Zwar bedeutete dies bereits einen deutlichen Zuschauerrückgang, allerdings befand sich «Utopia» damit noch immer mehr als im grünen Bereich. Kurz darauf erklärte John De Mol, dass er sehr zufrieden sei, wenn sich die Reichweite von «Utopia» weiterhin auf diesem Niveau bewegen würde. Nach über 19 Monaten auf Sendung kann man das vom Format jedoch nicht wirklich erwarten. So kommt «Utopia» im Juli pro Folge auf etwa 550.000 Zuschauer ab sechs Jahren, die sich das Format am werktäglichen Vorabend zu Gemüte führen. Die Reichweiten unterliegen dabei größeren Schwankungen. Innerhalb der vergangenen zwei Wochen schalteten zwischen 479.000 und 669.000 Personen pro Folge ein.

«Utopia» findet sich im niederländischen Fernsehen noch immer fast ausschließlich unter den 20 meistgesehenen Programmen des Tages wieder und feiert vor allem in Sachen Quoten noch immer Erfolge. Zuletzt entschieden sich im Juli knapp über 13 Prozent der Zuschauer ab sechs Jahren für die Tageszusammenfassungen, vereinzelt kratzen Ausgaben sogar an der 15 Prozent-Marke. Darüber kann SBS6 sehr glücklich sein. Im Monat Juni gelangte der Sender über den Tag verteilt nämlich auf durchschnittlich 7,9 Prozent. Zwischen 18 und 0 Uhr - im Zeitintervall, in dem auch «Utopia» auf Sendung geht - standen zuletzt durchschnittlich 10,2 Prozent zu Buche. Für die TV-Station zahlt sich die Reality also auch nach so langer Zeit noch immer aus.

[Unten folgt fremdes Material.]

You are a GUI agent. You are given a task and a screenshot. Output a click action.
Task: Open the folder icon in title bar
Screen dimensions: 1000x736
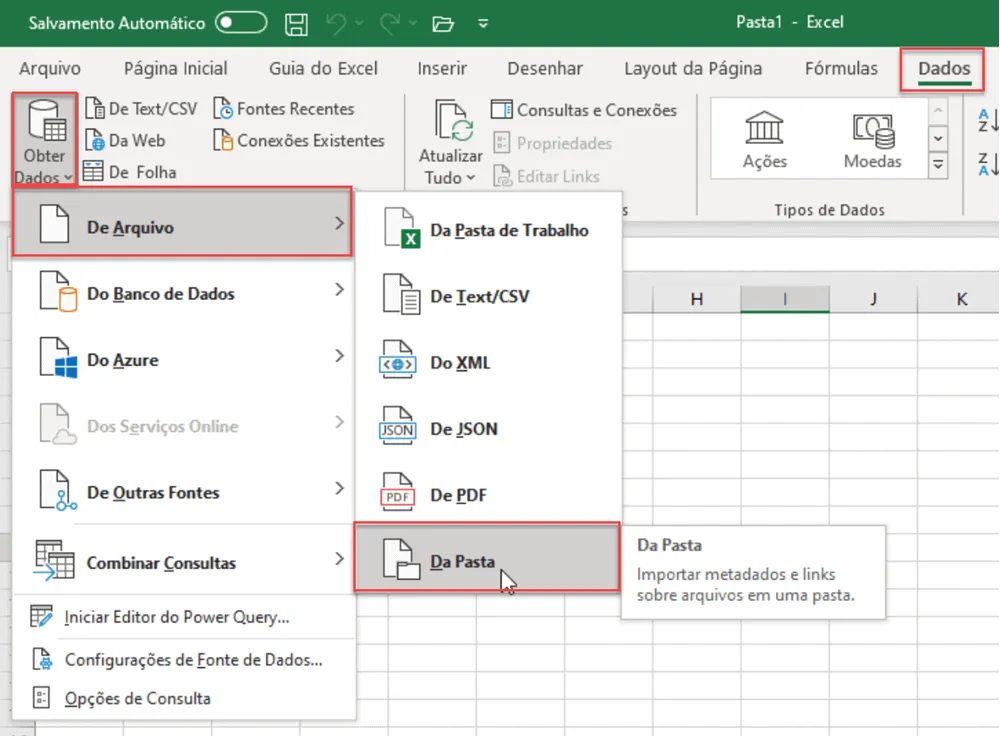(x=443, y=24)
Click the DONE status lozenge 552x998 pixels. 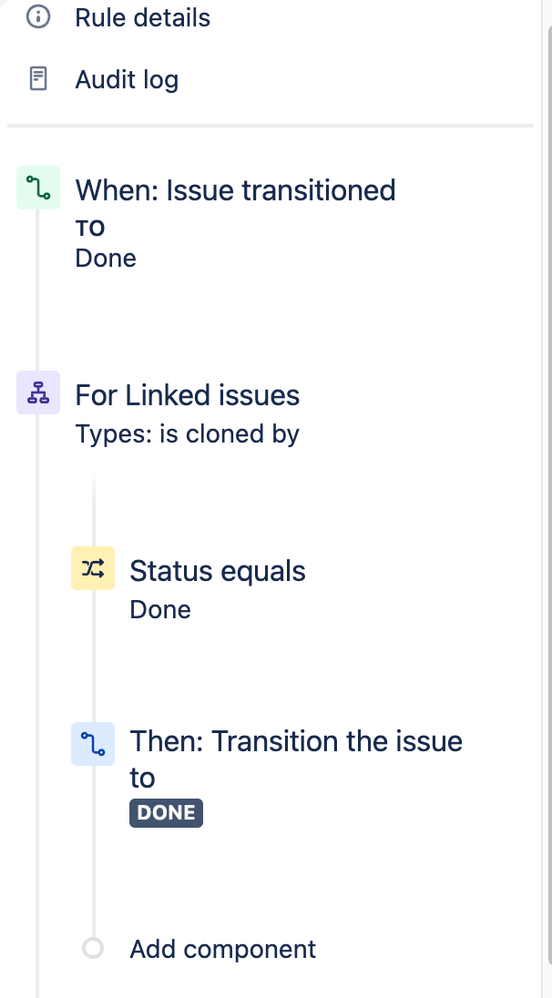tap(166, 813)
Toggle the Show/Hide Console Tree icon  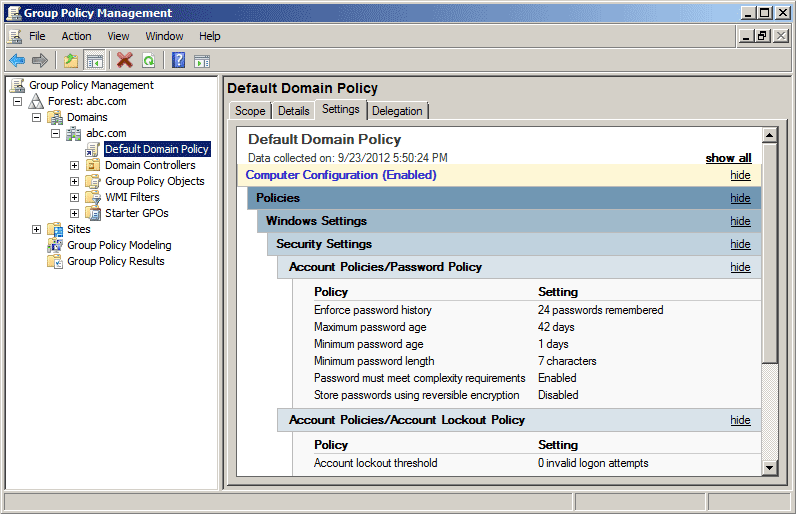click(94, 60)
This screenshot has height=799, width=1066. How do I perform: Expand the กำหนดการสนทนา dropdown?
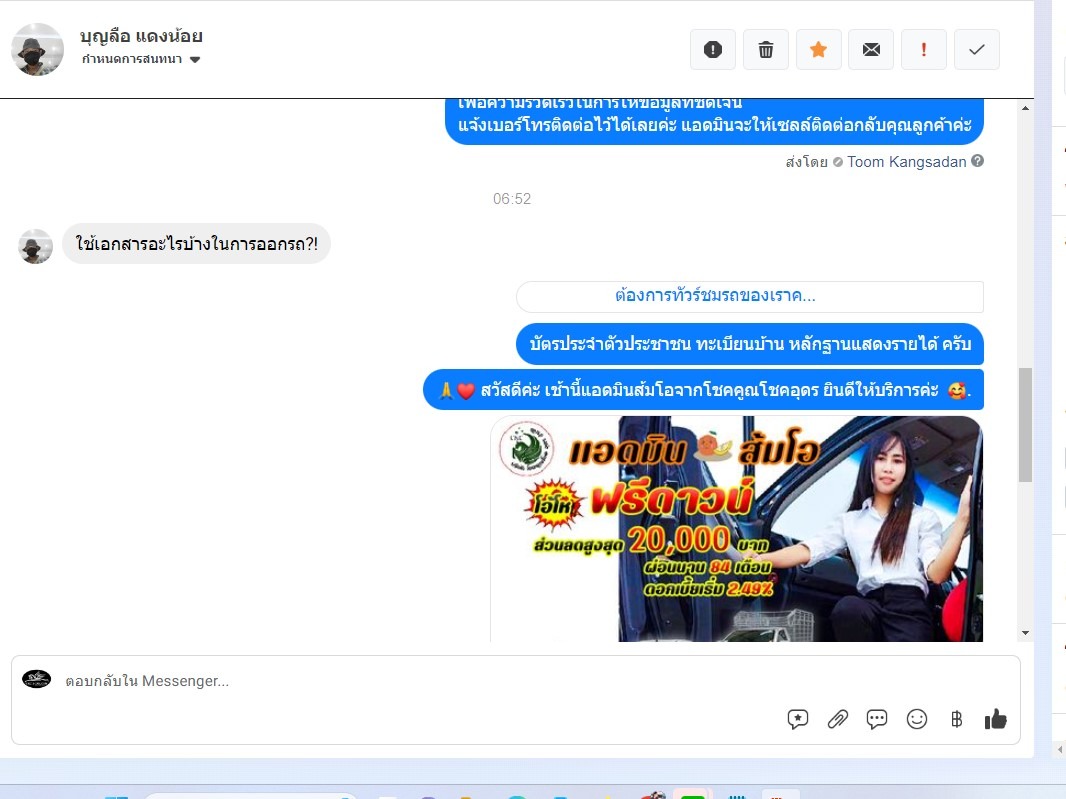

Doch wie kommt es, dass das Konzept in den Niederlanden bestens funktioniert, aber in den USA und Deutschland schon früh abgesetzt wurde? Die Produktion verschlang hierzulande einen zweistelligen Millionenbetrag und wurde Opfer seiner eigenen Fehler, etwa als den Reality-Teilnehmern heimlich Anweisungen gegeben wurden, obwohl die Sendung als authentisches Reality-Format angekündigt wurde, in der die Kandidaten ihre Gesellschaft völlig nach ihren eigenen Wünschen gestalten sollen. Weitere Eskapaden folgten, etwa als Tierschützer aufschrien, als die Pioniere den Futtertrog der Kühe nicht schlossen, sich der Paarhufer überfraß und schließlich zur medizinischen Behandlung gebracht werden musste. Ein weiteres Eigentor schoss sich die Produktion, als der umstrittene Kandidat Candy nach Beschimpfungen gegenüber anderen Kandidaten in die Sendung zurückgeholt wurde, nur um kurze Zeit später wieder wegen Cannabis-Besitzes aus dem Areal zu fliegen.

In Deutschland funktionierte der Dialog zwischen Produktion und Fans schon früh nicht. So wurde beispielsweise stets bemängelt, die Episoden seien nicht aktuell genug, woran sich wenig änderte. In den Niederlanden suchte Talpa schnell die Kommunikation mit den Zuschauern, die auch dort über eine zu geringe Aktualität klagten, sodass die Produktion sich nach rund fünf Wochen auf Sendung dazu entschloss, den Verzug zwischen den Geschehnissen auf dem Gelände und den Tageszusammenfassungen zu verringern. In Deutschland fehlte die Bindung zu und die Absprache mit den Fans. Beide Aspekte sind für Sendungen wie «Newtopia» essenziell, insbesondere wenn die Zuschauer die Sendung täglich verfolgen sollen.

Natürlich unterliegt der Erfolg eines Reality-Formats immer auch maßgeblich der Zusammensetzung seiner Teilnehmer. In Deutschland handelten die Kandidaten nicht im Sinne der Produktion, sodass sich eine Talpa-Mitarbeiterin zum Einschreiten gezwungen sah. In Formaten wie «Big Brother» und «Ich bin ein Star – holt mich hier raus!» versucht die Produktion stets die Kontrolle über die Kandidaten und die Geschehnisse in der Sendung aufrechtzuerhalten. Deutsche Reality-Produktionen haben es über die Jahre gelernt, Einfluss zu nehmen, wenn es nicht nach den Vorstellungen der Macher läuft. Diese Konvention und der resultierende Fehltritte einer Mitarbeiterin wurden «Newtopia» zum Verhängnis, das ahnte auch der Schöpfer des Formats.

John de Mol gab nämlich bei der Kreation des Formats explizit vor, dass man den Teilnehmern freie Hand lassen solle. Nur wenn man diese Regel nicht bricht ist das Format glaubwürdig und nur wenn die Gruppendynamik stimmt und die Teilnehmer dadurch sehenswerte Erfolge und Misserfolge bei der Gründung und Gestaltung einer neuen Gesellschaft haben, ist die Sendung interessant. Beides schlug im Falle von «Newtopia» fehl.